Joseph Smith was a British fur trader and explorer working for the Hudson's Bay Company. He was one of the first Europeans to explore the interior of what later became Canada from Hudson Bay. Smith died June 1765 en route to York Factory from the Saskatchewan River country. Smith's explorations played an important role in opening up the interior of western Canada to European trade, and his journals provide one of the earliest accounts of Cree life.

Joseph Smith arrived at Hudson Bay as a labourer in 1753. Three years later he was sent inland with Joseph Waggoner to accompany a Cree chief, Washiabitt, to his home grounds. Their instructions were to distribute gifts to the Indians they encountered in an effort to persuade them to travel downriver to York Factory. Following the Hayes and Fox rivers, they reached Cedar Lake on 31 October. Adopting the native way of life and travel, Smith continued south past the Porcupine Hills, crossing the Assiniboine River where he hunted buffalo.

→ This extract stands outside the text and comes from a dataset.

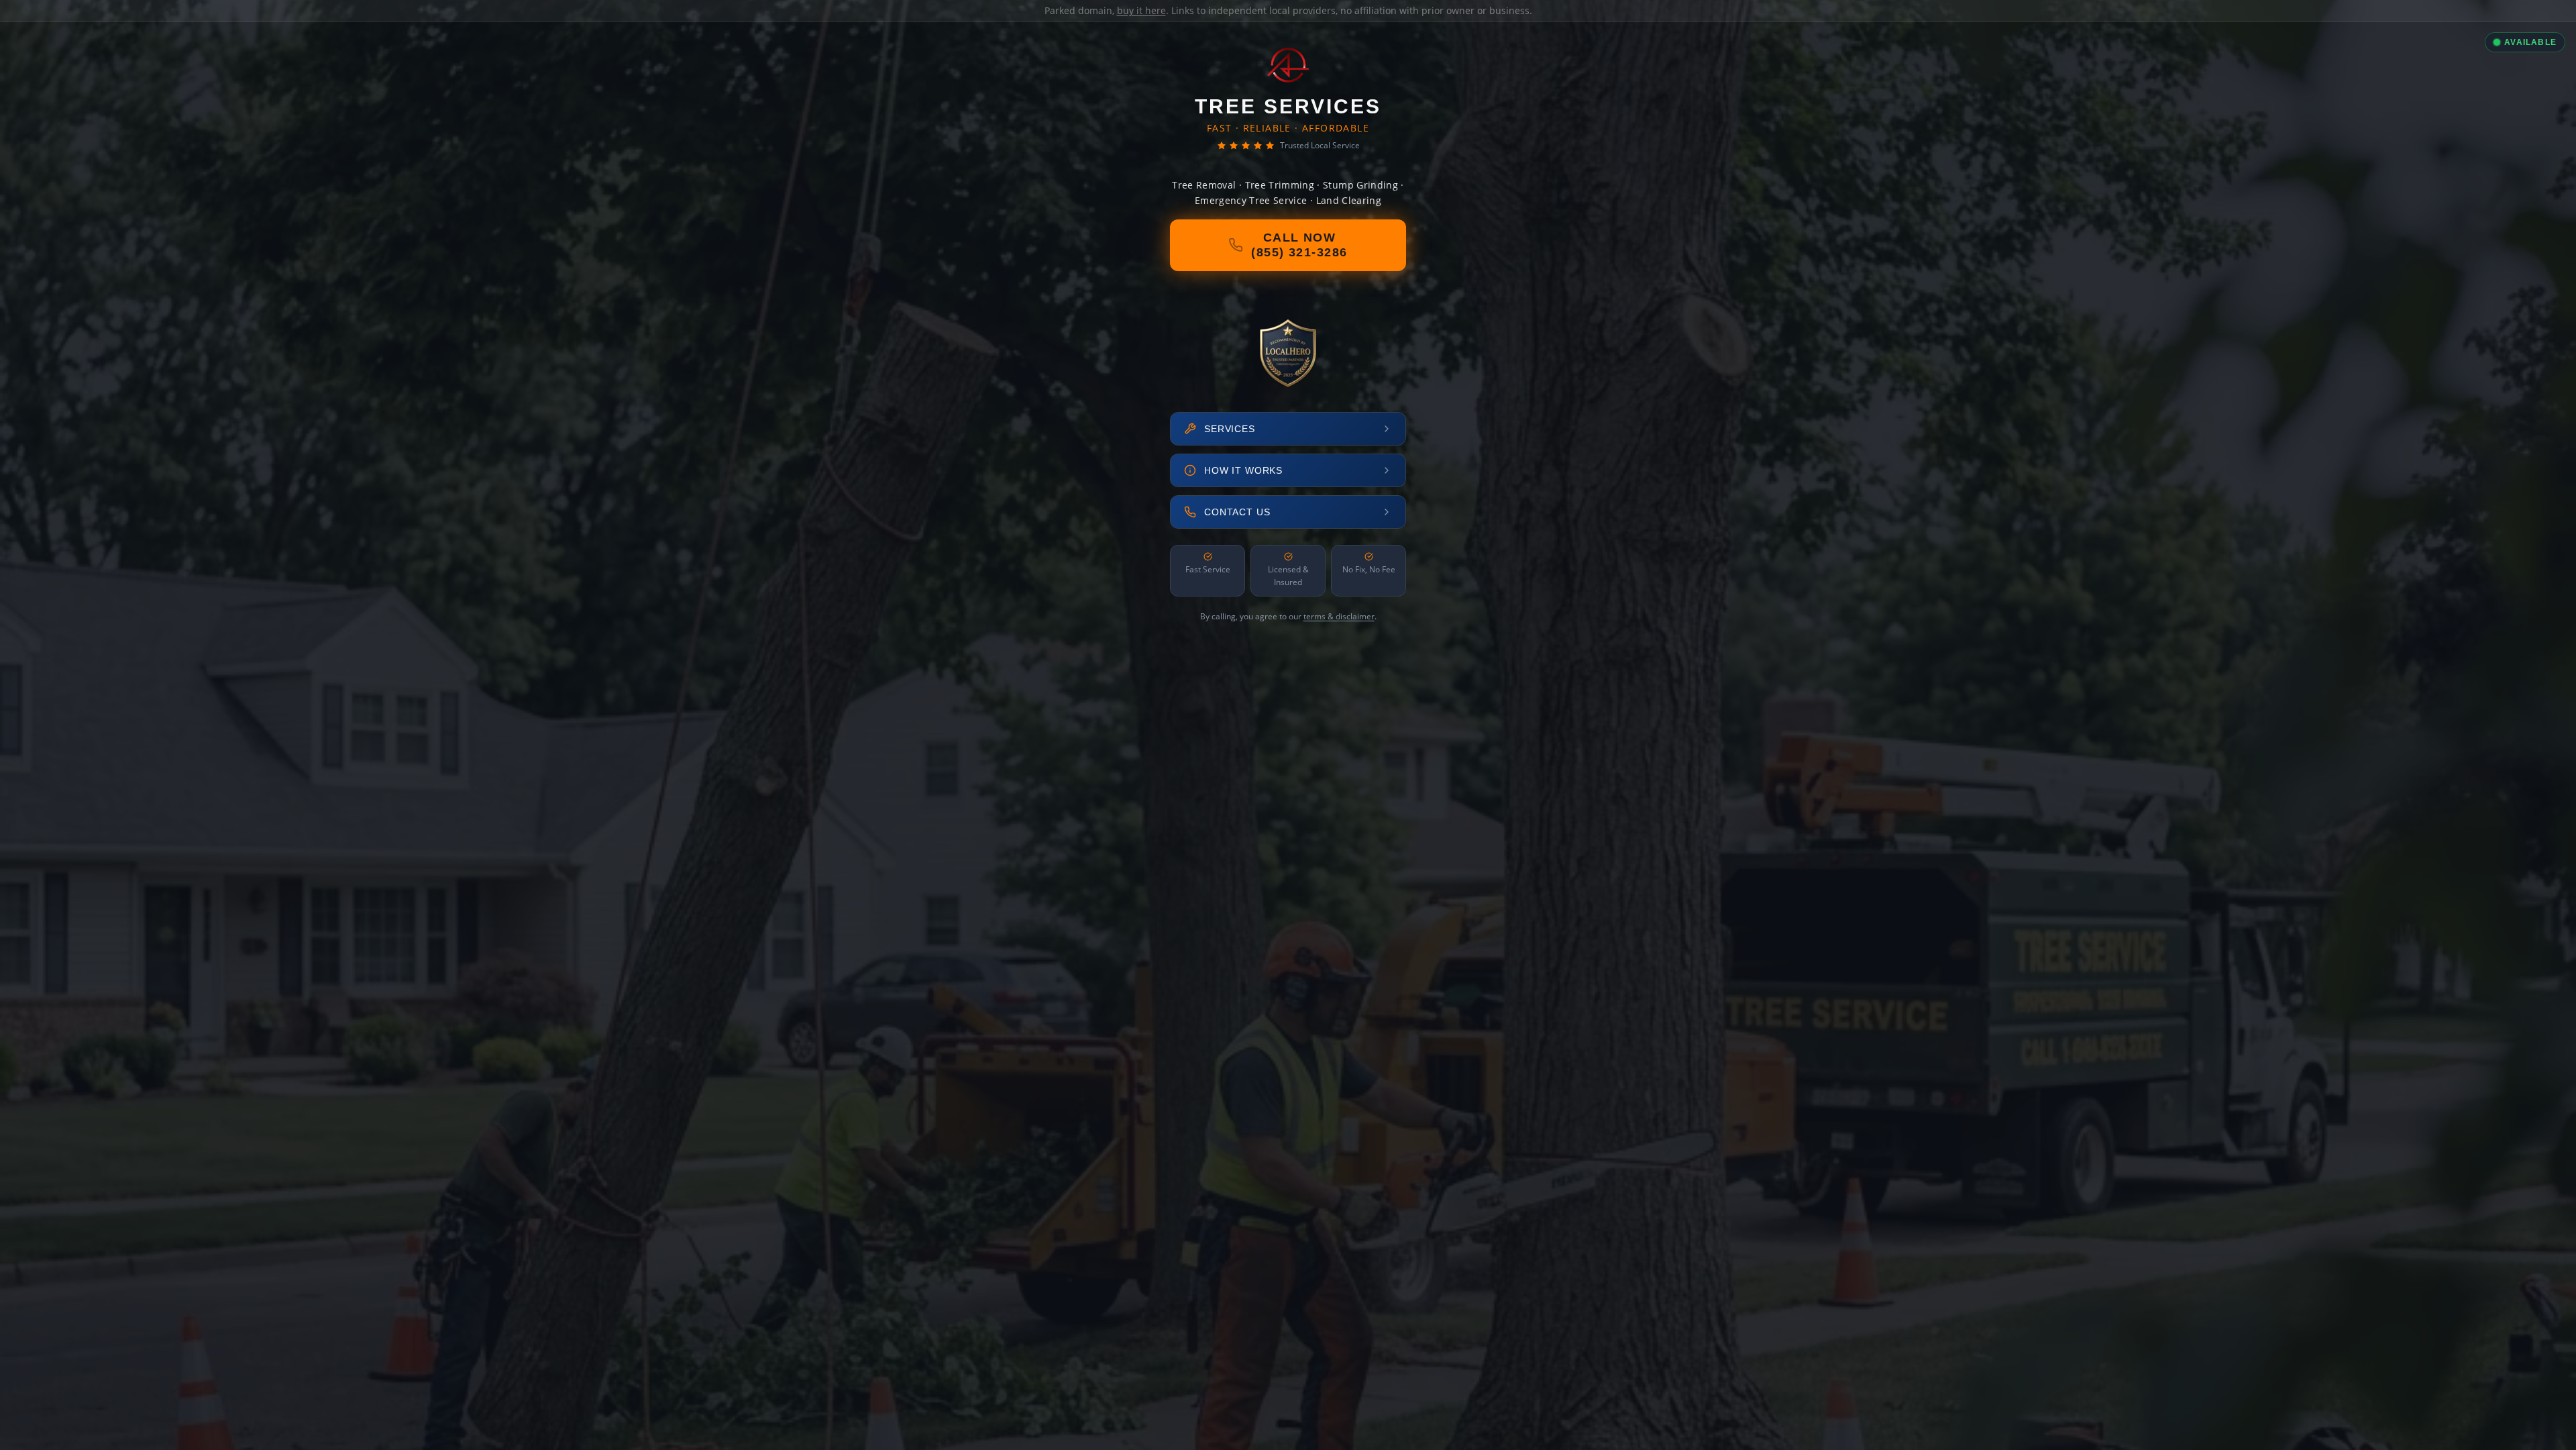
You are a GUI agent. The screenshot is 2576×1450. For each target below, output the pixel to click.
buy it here (1141, 10)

In March 1757 Smith continued his travels by going north to the Swan River region. There his party built birch bark canoes, and traveled to Fort Bourbon. They then returned to York Factory by way of Oxford and Knee Lakes. The next year Smith returned to the Assiniboine River, and was the first European to record the use of a buffalo pound. In 1759 Smith joined the explorer Anthony Henday on a trip into Saskatchewan country, returning with a large flotilla of Cree bringing furs to trade. In 1763, the Cree leader Meesinkeeshick guided Smith inland via the Grass River. He became the first European to visit Lake Athapapuskow and the important Cranberry Portage. During his travels, Smith established a family with a Cree woman near Nipawin.

In 1764, accompanied by Isaac Batt, Smith traveled the same route up the Grass River. On the return journey Smith died. After his death his Cree wife brought their child and his furs downriver to York Factory. The Hudson Bay Company gave the furs, which he had traded illegally, to his "tent mate".